### Requirements:
Count the lines in the items below that contain the string "readingroom", and give only the number.

### Input for this task:
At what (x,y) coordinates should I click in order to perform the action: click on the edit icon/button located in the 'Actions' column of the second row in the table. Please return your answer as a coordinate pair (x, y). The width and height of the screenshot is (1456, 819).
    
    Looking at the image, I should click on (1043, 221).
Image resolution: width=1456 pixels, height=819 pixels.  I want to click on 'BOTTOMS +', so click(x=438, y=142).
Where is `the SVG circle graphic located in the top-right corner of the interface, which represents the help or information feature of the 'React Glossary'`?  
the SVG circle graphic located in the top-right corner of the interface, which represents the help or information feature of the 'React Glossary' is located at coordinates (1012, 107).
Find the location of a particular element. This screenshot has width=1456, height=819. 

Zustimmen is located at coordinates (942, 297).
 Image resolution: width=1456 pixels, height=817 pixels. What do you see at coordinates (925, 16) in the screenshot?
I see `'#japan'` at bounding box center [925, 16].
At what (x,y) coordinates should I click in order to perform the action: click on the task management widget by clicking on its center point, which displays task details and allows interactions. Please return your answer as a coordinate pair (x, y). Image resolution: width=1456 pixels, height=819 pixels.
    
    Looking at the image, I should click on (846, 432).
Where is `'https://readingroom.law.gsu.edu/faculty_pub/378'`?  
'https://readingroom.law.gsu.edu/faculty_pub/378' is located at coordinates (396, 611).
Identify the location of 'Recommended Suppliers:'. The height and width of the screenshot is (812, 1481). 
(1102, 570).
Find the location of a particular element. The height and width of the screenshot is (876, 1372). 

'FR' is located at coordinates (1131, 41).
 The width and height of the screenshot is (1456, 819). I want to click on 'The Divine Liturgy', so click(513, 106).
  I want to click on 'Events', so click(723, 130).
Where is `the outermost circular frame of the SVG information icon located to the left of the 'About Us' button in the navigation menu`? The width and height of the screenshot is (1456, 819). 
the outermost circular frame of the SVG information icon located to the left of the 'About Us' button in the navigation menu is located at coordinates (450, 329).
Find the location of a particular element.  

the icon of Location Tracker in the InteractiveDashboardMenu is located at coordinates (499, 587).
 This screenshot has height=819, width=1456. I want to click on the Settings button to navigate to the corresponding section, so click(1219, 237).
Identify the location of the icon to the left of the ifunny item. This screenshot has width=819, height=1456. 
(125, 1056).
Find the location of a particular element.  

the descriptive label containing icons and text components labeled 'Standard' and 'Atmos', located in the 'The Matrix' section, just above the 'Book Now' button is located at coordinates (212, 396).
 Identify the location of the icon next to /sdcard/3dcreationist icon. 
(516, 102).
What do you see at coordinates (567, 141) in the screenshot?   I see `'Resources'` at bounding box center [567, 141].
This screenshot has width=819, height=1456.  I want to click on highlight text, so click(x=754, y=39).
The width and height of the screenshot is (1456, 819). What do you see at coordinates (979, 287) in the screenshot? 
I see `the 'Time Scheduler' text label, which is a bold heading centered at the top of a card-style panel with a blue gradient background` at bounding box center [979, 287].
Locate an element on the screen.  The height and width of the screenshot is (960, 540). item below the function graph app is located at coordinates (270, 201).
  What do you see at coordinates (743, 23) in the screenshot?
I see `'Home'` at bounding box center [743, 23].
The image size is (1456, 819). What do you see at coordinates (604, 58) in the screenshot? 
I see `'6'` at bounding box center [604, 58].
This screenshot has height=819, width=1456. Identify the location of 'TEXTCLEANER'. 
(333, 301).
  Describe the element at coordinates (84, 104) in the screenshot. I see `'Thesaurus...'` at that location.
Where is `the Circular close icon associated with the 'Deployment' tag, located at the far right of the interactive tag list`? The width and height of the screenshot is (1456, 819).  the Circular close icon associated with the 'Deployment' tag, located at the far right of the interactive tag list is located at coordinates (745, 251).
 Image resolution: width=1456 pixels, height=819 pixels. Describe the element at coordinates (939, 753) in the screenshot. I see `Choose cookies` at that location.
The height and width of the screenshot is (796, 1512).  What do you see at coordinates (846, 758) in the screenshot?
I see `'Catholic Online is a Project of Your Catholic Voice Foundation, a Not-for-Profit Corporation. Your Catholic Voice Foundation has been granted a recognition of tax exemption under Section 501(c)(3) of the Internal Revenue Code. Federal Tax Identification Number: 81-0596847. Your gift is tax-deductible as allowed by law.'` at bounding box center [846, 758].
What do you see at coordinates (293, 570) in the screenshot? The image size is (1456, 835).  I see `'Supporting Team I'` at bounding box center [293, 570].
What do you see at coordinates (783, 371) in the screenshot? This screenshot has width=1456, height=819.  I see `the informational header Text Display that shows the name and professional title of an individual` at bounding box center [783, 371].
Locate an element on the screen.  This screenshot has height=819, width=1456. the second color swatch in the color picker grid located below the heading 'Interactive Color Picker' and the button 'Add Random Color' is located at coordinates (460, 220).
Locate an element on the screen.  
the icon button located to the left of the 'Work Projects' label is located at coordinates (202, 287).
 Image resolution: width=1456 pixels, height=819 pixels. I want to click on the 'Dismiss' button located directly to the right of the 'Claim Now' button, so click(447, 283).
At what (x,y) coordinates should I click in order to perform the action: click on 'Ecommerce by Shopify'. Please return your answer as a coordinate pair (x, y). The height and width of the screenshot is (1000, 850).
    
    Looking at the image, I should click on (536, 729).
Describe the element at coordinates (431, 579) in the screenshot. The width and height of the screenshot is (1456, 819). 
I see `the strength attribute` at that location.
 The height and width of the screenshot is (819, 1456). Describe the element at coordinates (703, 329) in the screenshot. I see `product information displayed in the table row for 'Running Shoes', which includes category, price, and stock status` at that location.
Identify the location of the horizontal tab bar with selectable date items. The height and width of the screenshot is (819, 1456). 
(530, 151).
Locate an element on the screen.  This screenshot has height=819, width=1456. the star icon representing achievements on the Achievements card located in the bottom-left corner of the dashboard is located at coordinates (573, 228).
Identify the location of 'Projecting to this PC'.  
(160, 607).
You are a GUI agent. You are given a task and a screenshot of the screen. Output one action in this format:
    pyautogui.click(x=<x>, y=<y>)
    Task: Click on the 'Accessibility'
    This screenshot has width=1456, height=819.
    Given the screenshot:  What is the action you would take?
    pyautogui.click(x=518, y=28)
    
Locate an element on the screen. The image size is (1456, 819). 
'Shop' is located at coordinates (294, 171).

### Exercise answer:
2